Your task
Starting with the line with "The width and height of the screenshot is (1366, 768)." in the entries below and going on through the line with "Task: Click the raise hand icon", output every line exactly and nothing more. No pictures.

Saved entries

——

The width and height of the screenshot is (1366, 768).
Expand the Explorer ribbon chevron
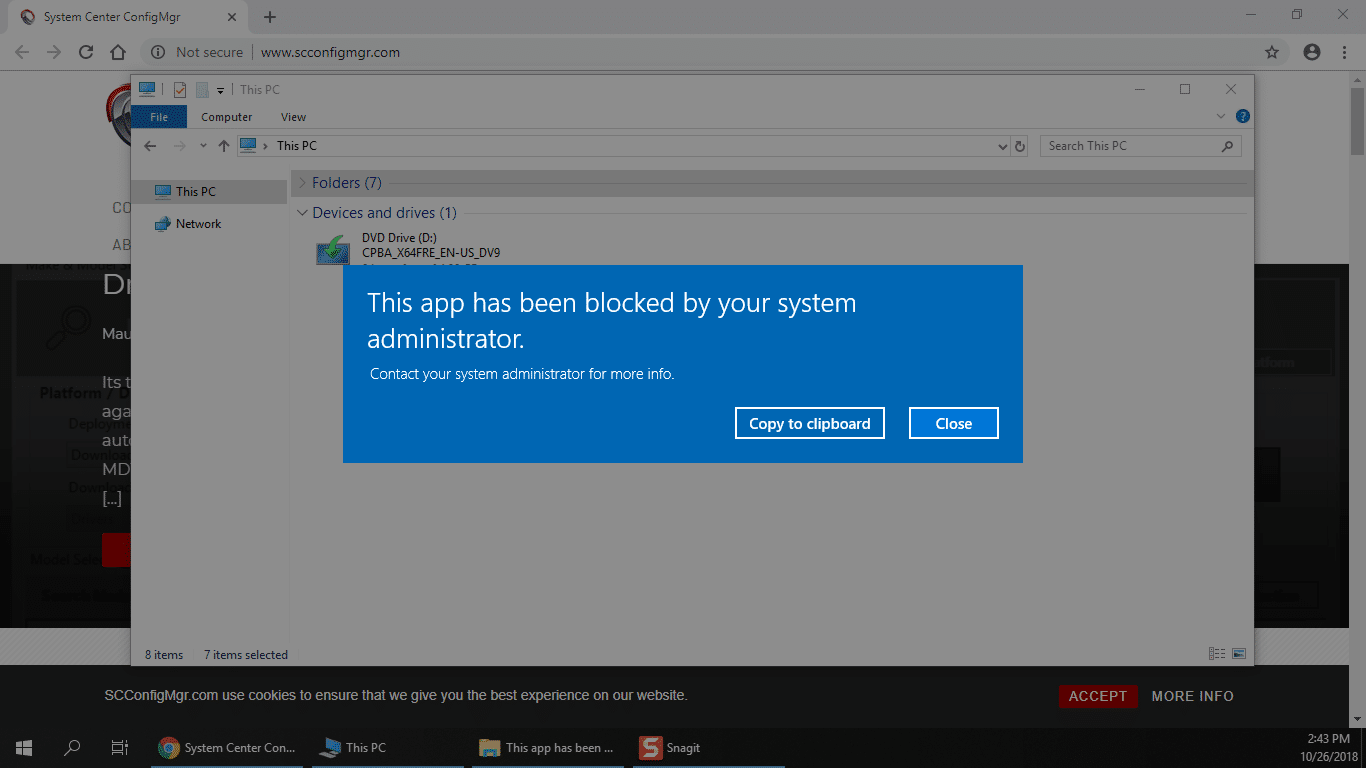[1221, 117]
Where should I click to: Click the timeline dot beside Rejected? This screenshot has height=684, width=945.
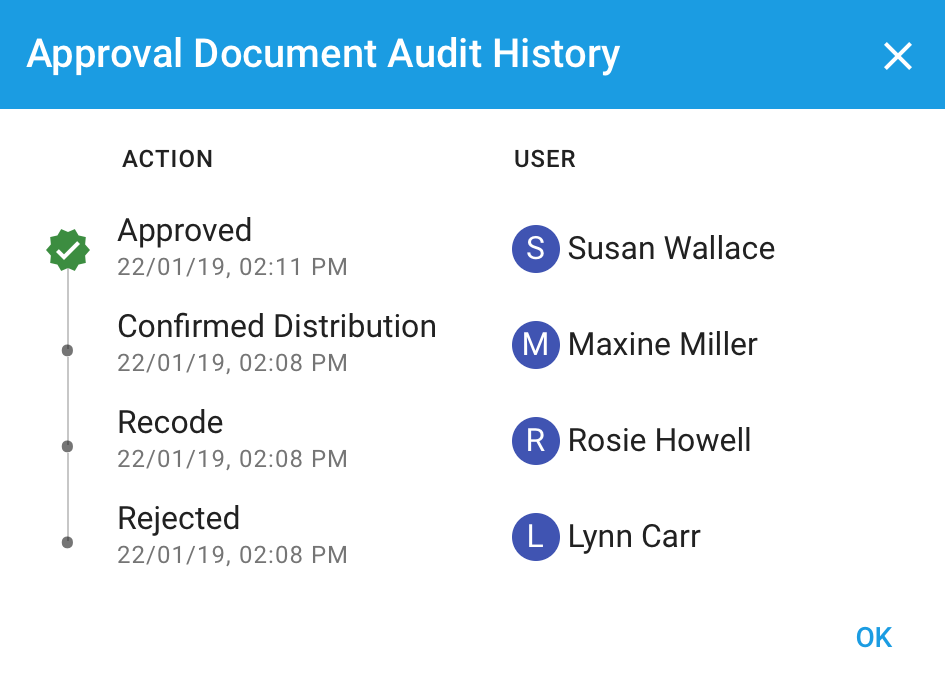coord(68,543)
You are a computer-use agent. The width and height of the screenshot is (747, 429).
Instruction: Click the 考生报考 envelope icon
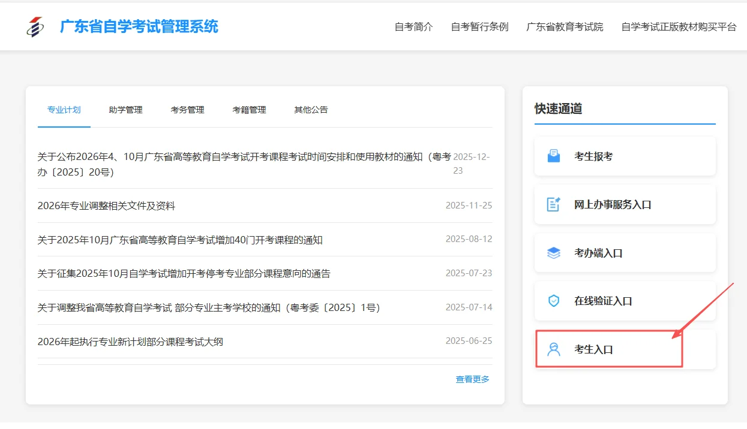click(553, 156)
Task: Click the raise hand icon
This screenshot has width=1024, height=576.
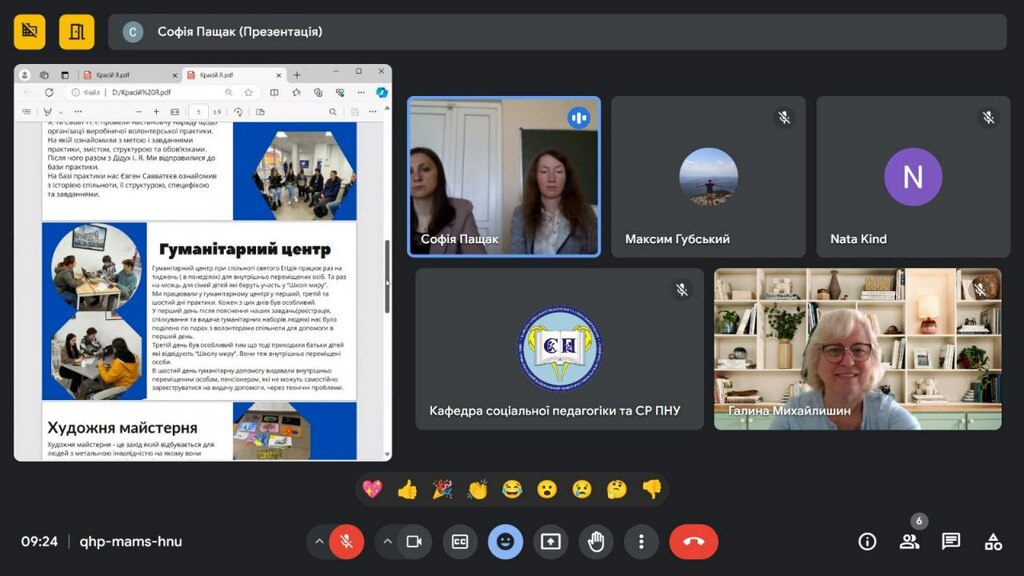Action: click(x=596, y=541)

——

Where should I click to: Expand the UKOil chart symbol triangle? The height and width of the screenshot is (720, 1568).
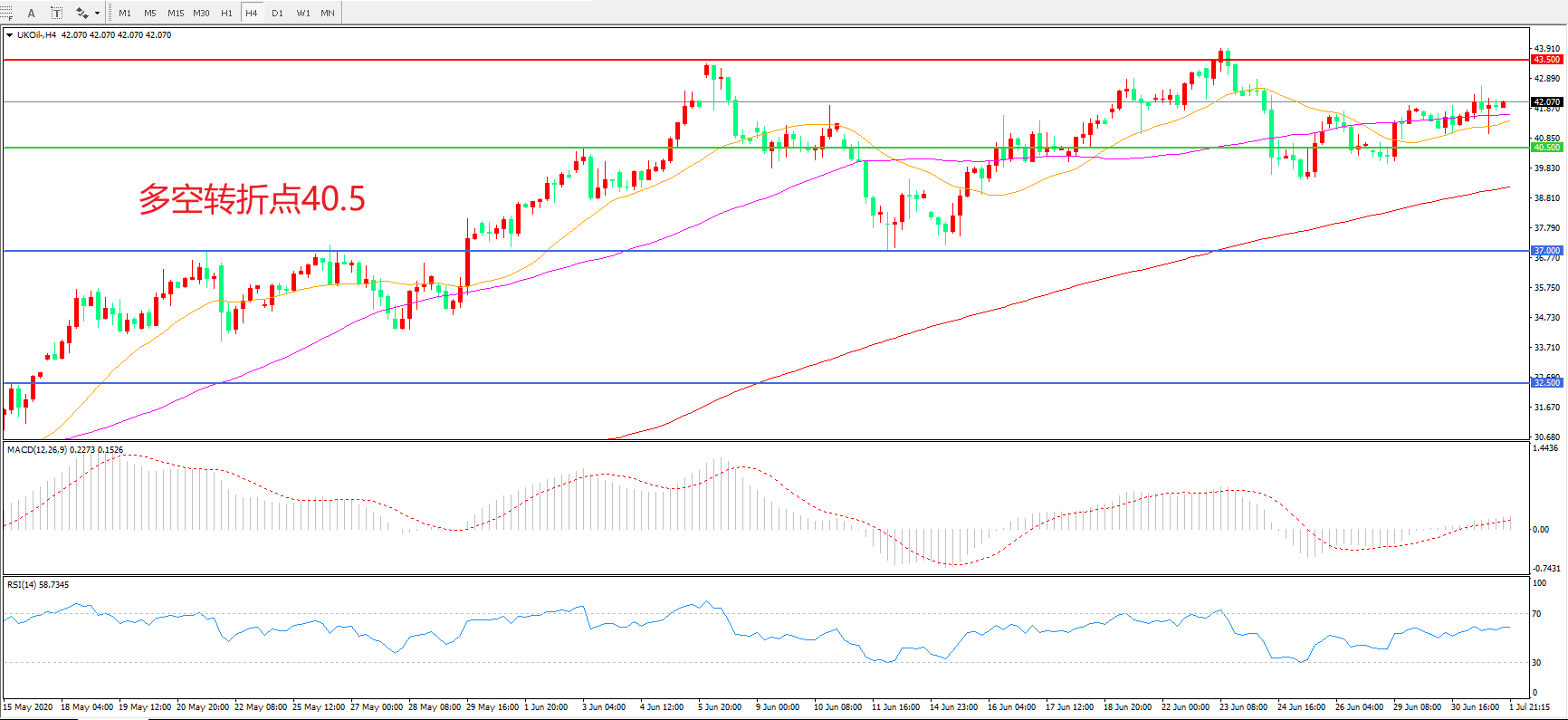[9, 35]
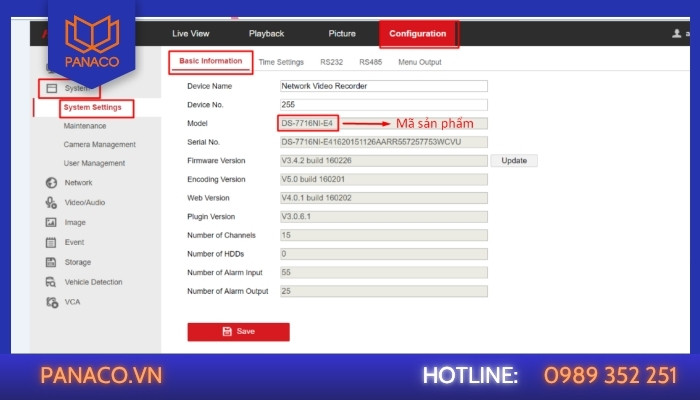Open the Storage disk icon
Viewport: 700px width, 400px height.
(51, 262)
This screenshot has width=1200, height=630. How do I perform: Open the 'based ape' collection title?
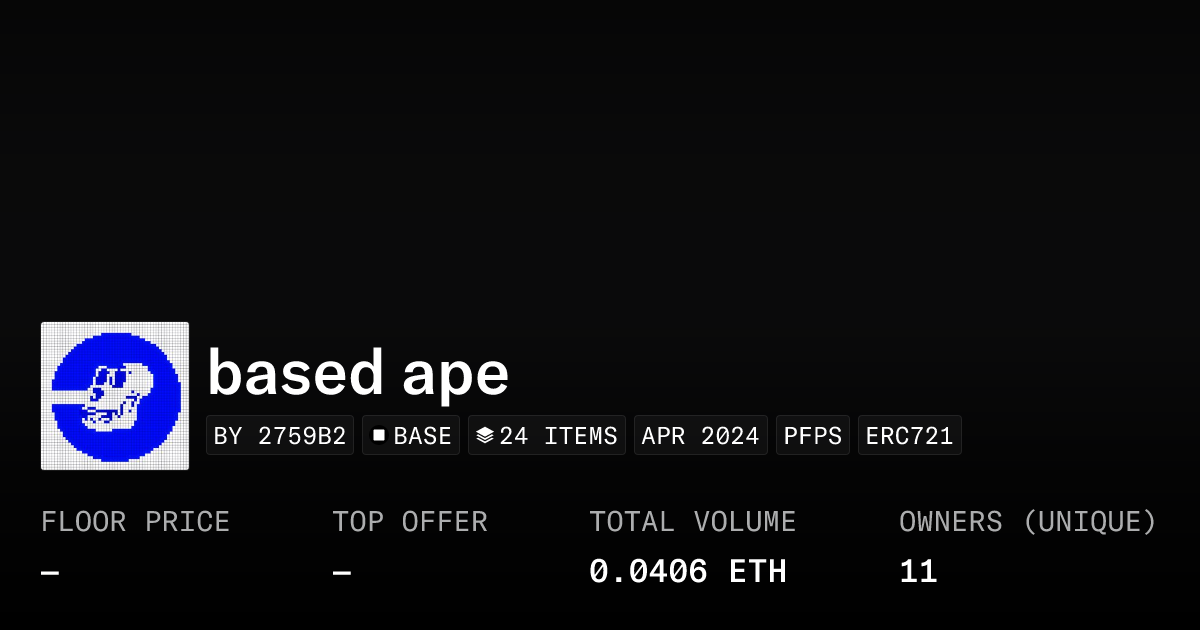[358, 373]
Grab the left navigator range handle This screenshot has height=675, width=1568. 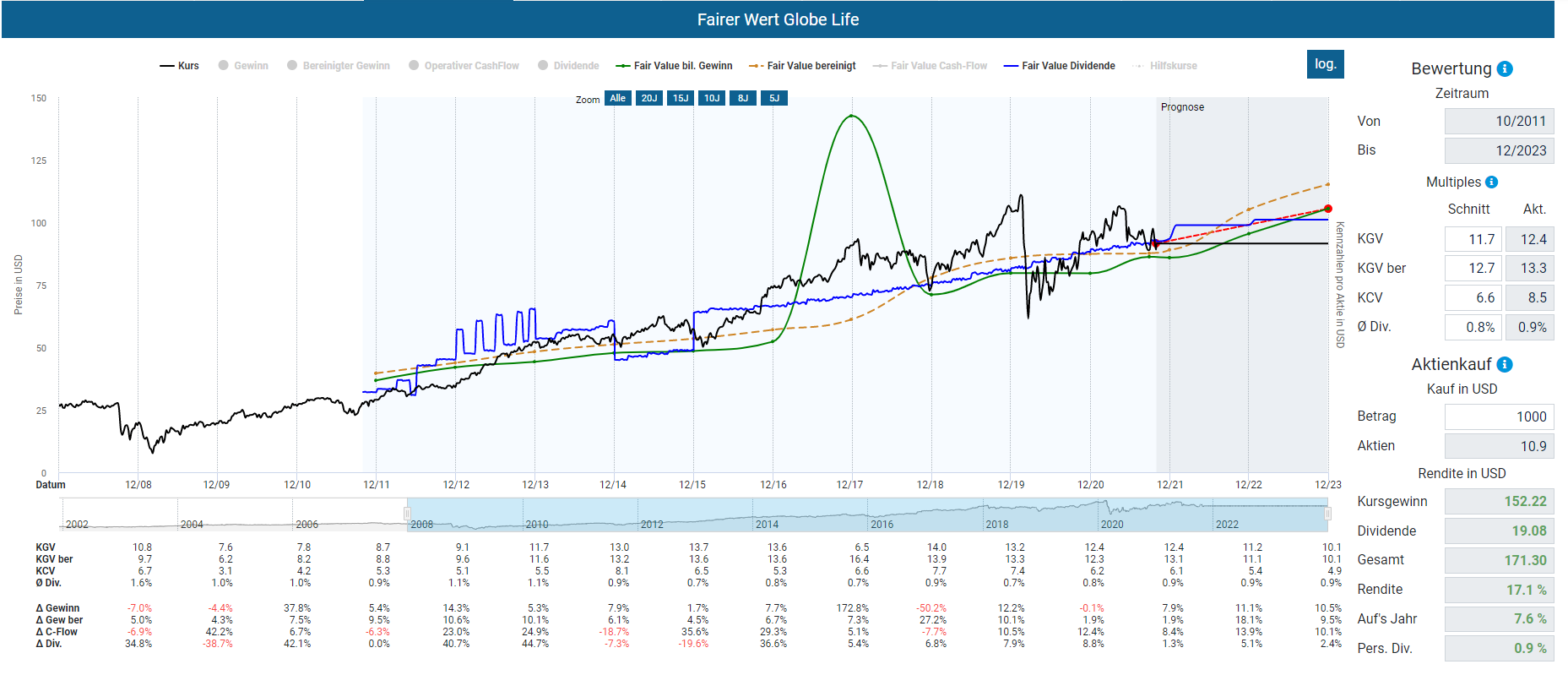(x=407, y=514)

——

Result below
The width and height of the screenshot is (1366, 768).
Expand the Explorer ribbon chevron
[1221, 117]
Where should I click to: Click the timeline dot beside Rejected? This screenshot has height=684, width=945.
coord(68,543)
You are a computer-use agent. The width and height of the screenshot is (747, 429).
Instruction: Click the 考生报考 envelope icon
click(553, 156)
Task: Click the raise hand icon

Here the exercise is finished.